Magnetic polyurethane nanomaterials: A novel approach for in vitro cardiac cell maturation and culture

Abstract

In this study, we have investigated how new composite material (magnetic polyurethane (PU) nanofibers) influences the culture and maturation of cardiomyocyte cells. Magnetic iron (II, III) oxide nanoparticles (Fe3O4, MNPs) were incorporated into the nanofiber structure using the solution blow spinning (SBS) method, resulting in composite magnetic nanofiber mats.

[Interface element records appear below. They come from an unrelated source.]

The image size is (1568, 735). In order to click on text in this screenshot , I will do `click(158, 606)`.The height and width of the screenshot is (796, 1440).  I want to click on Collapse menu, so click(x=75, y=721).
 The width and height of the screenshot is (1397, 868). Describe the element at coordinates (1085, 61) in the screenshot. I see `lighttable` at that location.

These mats were characterized by physicochemical, optical (Young's modulus, wettability, surface zeta potential, autofluorescence), and magnetic properties. It was found that adding MNPs provided magnetic functionality and significantly reduced the autofluorescence properties of nanofiber mats. High viability of Human Cardiomyocytes (HCM) cells was obtained for magnetic nanofibrous mats. The results showed that the presence of MNPs increased the viability of HCM cells by 70% (p < 0.05) compared to cultures on non-magnetic nanofibers. Moreover, AMF increased troponin T and MYH6 levels for ten days of culture on magnetic nanofibers. The results suggest that culturing cardiac cells on magnetic PU nanofibrous mats more effectively replicates in vivo conditions than cultures on non-magnetic nanofibers, which may benefit cardiovascular disease research.